[[ Text block open ]]
Cel48A from Thermobifida fusca: structure and site directed mutagenesis of key residues.Kostylev, M., Alahuhta, M., Chen, M., Brunecky, R., Himmel, M.E., Lunin, V.V., Brady, J., Wilson, D.B.
(2014) Biotechnol.Bioeng. 111: 664-673
- PubMed: 24264519
- DOI: 10.1002/bit.25139
- PubMed Abstract:
Lignocellulosic biomass is a potential source of sustainable transportation fuels, but efficient enzymatic saccharification of cellulose is a key challenge in its utilization. Cellulases from the glycoside hydrolase (GH) family 48 constitute an impor ...
[[ Text block closed ]]
[[ Given entries open ]]
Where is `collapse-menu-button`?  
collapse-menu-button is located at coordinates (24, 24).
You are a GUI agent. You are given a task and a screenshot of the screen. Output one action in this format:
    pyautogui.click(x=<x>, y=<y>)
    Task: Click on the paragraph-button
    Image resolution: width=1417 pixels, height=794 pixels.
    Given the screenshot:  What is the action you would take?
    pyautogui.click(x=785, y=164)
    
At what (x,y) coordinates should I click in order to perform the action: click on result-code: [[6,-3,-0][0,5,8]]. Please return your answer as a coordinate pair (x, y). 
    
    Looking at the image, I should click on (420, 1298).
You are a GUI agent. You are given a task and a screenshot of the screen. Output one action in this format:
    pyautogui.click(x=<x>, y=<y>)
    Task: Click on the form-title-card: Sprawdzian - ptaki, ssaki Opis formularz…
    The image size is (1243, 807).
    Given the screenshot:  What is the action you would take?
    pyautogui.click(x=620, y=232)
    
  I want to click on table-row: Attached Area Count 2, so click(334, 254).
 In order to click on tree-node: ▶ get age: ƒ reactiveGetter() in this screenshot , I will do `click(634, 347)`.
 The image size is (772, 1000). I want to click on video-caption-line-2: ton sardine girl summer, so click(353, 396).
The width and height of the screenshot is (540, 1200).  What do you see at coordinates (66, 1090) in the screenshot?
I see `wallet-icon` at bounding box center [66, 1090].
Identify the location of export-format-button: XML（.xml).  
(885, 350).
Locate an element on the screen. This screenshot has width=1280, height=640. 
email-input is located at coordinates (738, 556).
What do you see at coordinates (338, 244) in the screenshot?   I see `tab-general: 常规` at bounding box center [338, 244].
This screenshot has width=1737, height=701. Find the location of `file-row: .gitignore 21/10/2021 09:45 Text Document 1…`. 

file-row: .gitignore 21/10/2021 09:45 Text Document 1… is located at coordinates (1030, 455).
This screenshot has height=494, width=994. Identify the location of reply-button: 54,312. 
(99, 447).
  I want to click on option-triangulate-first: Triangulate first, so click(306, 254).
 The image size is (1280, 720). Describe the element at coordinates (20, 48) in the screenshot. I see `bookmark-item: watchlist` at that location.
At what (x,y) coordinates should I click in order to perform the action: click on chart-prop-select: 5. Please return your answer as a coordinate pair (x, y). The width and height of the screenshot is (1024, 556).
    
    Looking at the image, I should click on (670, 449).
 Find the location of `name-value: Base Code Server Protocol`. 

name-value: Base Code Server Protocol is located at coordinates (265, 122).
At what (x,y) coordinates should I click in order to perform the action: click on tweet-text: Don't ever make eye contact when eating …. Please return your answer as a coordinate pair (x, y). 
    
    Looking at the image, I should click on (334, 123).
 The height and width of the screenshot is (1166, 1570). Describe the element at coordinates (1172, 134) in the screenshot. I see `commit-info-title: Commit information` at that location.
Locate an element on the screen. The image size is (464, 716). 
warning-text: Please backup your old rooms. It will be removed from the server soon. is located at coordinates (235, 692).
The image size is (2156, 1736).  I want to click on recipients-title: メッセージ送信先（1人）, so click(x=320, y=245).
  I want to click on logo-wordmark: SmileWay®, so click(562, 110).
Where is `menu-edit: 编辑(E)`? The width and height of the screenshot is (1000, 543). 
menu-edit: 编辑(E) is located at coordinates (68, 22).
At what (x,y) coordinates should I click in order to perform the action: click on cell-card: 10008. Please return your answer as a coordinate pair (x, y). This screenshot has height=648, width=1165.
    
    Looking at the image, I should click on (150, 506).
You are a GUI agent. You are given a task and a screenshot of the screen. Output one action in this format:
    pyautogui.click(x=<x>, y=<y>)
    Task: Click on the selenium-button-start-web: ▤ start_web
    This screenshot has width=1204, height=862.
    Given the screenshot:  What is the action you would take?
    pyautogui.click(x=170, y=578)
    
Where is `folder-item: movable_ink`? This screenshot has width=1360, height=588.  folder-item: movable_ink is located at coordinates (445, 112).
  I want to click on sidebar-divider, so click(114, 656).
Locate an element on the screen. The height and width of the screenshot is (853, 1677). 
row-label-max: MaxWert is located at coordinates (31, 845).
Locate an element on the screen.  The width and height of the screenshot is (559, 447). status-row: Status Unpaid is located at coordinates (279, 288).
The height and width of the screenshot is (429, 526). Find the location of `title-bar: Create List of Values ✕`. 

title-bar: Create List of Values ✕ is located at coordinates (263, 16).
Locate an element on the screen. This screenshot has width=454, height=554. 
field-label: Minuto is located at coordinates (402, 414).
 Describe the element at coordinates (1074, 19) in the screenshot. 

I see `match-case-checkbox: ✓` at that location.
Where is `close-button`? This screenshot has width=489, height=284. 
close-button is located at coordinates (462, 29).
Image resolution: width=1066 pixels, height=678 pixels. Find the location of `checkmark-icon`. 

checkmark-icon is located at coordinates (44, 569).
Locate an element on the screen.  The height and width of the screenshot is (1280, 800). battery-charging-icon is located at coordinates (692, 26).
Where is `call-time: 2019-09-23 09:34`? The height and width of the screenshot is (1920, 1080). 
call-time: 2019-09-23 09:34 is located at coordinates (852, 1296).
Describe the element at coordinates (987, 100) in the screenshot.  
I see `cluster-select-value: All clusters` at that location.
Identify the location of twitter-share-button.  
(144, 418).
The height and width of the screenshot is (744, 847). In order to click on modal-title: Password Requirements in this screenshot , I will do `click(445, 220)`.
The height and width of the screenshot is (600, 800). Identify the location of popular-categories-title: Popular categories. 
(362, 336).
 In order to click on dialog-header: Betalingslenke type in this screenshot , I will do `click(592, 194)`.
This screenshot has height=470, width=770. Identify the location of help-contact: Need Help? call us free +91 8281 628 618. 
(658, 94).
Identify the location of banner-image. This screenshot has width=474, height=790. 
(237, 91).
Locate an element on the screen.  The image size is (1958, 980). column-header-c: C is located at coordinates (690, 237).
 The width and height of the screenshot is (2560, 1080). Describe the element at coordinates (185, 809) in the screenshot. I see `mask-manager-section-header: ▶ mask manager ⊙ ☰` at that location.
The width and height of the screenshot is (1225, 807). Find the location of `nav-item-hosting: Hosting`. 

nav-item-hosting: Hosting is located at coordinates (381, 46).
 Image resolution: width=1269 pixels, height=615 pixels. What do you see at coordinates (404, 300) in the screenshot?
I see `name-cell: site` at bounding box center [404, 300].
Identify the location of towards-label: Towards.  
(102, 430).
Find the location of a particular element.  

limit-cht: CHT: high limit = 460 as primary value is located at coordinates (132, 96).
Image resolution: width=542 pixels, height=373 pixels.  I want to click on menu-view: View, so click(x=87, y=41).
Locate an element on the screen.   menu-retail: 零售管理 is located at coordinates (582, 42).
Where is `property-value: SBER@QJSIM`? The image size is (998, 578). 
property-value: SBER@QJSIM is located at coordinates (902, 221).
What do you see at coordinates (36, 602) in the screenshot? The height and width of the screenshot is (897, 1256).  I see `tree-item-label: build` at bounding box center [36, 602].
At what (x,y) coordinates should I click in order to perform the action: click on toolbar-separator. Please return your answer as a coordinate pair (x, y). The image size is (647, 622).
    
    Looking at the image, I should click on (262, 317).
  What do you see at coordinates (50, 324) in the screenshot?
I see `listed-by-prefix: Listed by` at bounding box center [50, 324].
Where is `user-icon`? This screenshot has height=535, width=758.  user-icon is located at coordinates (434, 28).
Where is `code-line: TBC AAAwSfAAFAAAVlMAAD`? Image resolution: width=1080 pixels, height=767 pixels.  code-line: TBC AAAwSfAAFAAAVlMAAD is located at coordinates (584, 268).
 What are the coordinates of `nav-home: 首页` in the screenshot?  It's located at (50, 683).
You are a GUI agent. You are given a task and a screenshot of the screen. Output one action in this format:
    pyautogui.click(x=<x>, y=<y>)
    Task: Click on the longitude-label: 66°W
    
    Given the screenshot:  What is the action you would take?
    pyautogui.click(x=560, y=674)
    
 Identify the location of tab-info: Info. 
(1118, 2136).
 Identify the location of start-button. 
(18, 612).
[[ Given entries closed ]]
Directions for this task ->
Do these statements agree with the Cel48A article entry? Answer yes or no to each, quoting the words of the entry that decide it. 1. The article was published in 2014. 2. The enzyme studied is from Thermobifida fusca. 3. The abstract calls efficient enzymatic saccharification of cellulose a minor issue. The items are separate material, apart from the Cel48A article entry.

Reply ->
1. Yes: "(2014) Biotechnol.Bioeng. 111: 664-673"
2. Yes: "Cel48A from Thermobifida fusca"
3. No: "efficient enzymatic saccharification of cellulose is a key challenge in its utilization"